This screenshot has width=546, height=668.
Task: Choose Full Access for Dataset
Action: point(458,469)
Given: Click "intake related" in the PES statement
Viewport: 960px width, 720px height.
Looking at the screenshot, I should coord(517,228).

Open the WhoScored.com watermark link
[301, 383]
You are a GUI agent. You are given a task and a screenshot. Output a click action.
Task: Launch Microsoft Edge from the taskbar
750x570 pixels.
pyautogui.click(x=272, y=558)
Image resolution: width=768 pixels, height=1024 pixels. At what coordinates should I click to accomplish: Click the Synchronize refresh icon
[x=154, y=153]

==

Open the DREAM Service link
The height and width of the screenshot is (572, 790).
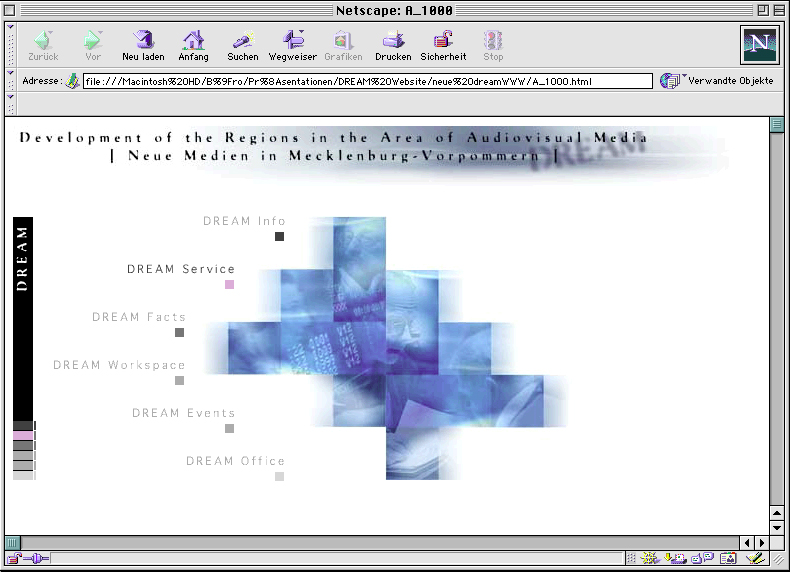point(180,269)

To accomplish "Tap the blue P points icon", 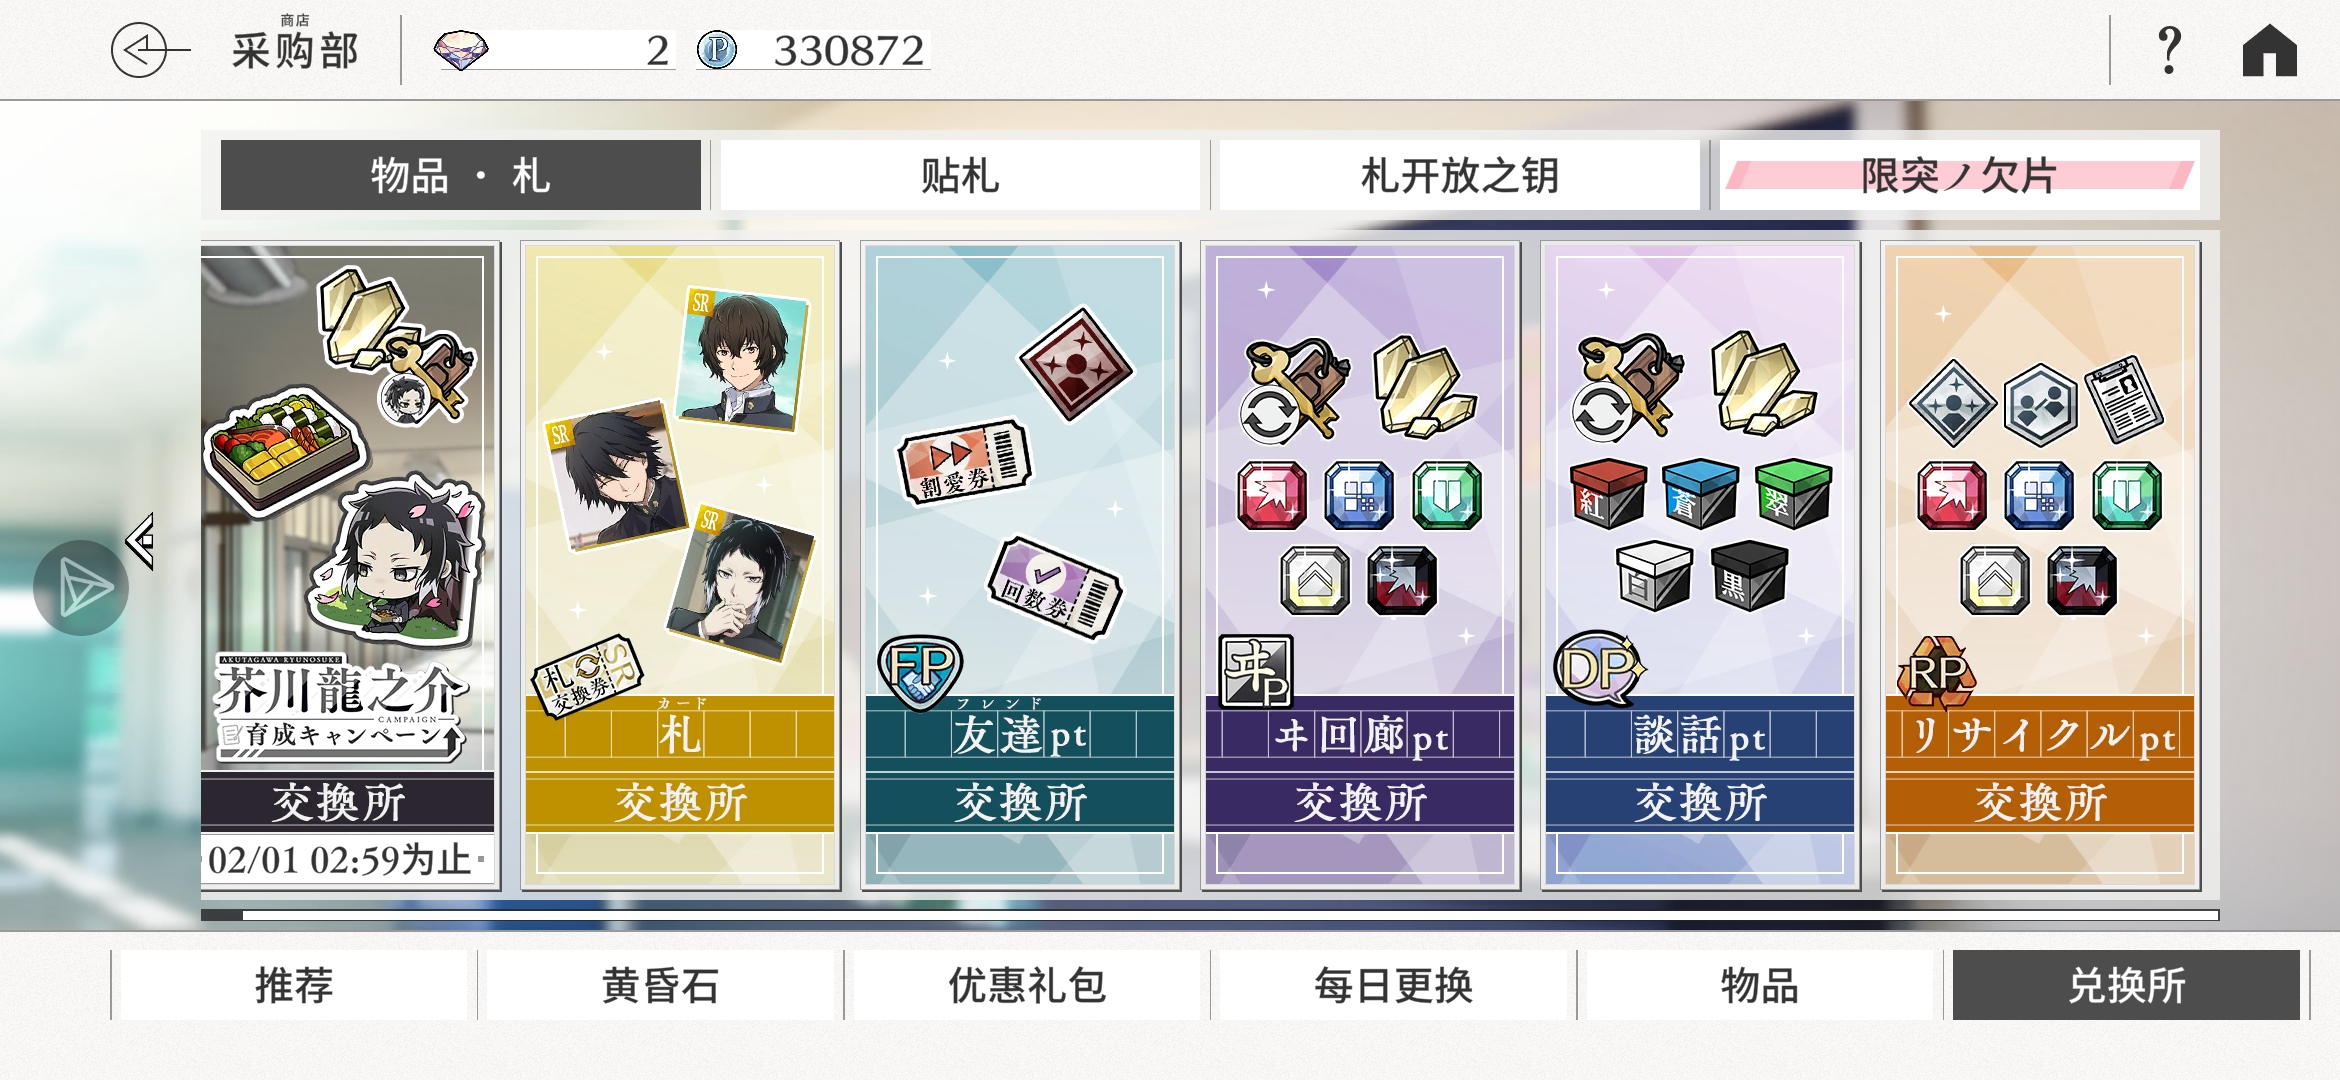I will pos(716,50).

__How to complete this task__.
Everything above from the line with "the PES statement" to the line with "Task: Launch Microsoft Edge from the taskbar", both included, must be repeated exactly, and nothing outside that range.

__Worked solution__.
Given: Click "intake related" in the PES statement
Viewport: 960px width, 720px height.
Looking at the screenshot, I should coord(517,228).

Open the WhoScored.com watermark link
[301, 383]
You are a GUI agent. You are given a task and a screenshot. Output a click action.
Task: Launch Microsoft Edge from the taskbar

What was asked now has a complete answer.